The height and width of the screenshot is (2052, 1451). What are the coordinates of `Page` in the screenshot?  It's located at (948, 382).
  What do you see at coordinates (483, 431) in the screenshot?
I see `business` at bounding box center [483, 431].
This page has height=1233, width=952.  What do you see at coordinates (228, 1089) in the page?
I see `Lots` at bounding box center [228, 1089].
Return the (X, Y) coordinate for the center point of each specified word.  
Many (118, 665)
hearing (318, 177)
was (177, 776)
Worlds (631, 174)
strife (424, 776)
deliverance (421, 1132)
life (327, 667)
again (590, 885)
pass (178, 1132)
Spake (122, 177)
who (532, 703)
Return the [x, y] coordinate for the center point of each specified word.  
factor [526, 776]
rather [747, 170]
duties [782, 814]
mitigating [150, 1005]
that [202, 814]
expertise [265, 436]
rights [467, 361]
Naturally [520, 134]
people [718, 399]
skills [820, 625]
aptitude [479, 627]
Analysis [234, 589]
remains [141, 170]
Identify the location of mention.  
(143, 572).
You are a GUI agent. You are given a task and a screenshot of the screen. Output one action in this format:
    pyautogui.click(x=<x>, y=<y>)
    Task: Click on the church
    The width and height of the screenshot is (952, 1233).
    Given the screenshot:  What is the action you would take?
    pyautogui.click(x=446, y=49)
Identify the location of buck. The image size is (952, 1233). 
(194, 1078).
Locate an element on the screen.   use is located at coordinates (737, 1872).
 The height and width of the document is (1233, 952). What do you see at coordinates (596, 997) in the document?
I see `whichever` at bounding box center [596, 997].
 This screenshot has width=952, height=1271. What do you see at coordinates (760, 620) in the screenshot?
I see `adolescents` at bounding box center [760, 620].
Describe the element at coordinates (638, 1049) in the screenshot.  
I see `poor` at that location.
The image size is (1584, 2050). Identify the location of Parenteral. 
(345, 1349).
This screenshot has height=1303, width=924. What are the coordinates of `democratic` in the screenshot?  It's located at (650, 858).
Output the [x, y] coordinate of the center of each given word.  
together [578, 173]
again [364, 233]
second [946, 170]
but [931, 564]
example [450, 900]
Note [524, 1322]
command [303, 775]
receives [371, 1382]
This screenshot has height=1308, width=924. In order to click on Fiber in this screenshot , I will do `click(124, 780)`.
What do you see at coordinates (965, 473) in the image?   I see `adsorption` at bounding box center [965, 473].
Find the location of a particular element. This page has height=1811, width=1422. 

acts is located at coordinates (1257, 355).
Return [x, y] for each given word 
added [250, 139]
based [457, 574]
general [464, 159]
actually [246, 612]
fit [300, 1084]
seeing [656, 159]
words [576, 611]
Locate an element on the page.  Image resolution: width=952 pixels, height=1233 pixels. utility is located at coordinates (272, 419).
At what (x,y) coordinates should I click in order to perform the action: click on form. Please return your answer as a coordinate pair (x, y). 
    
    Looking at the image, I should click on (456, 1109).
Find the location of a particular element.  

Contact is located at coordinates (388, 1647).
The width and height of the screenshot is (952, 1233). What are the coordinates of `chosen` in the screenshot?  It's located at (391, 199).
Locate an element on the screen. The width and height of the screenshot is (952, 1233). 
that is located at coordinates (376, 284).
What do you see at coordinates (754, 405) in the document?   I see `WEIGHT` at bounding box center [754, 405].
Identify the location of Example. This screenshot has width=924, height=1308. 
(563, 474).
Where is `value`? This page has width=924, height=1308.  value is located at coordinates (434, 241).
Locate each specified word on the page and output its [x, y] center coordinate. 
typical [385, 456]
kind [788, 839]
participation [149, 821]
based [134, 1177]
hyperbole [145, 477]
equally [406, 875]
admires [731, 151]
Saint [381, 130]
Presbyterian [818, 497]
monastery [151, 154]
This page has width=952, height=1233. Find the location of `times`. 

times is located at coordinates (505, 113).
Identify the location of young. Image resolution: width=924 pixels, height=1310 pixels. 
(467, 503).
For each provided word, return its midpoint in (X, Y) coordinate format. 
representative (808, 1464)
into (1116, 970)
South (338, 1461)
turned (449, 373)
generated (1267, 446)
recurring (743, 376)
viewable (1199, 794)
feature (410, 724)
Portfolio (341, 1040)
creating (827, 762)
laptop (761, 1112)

● **REQUIRED WORK**:
Locate each line in the records above that contains the string "document", treating uppercase and lowercase as distinct, and copy those lines in full.

● **WRITTEN ANSWER**:
 The height and width of the document is (1233, 952). What do you see at coordinates (596, 997) in the document?
What do you see at coordinates (754, 405) in the document?   I see `WEIGHT` at bounding box center [754, 405].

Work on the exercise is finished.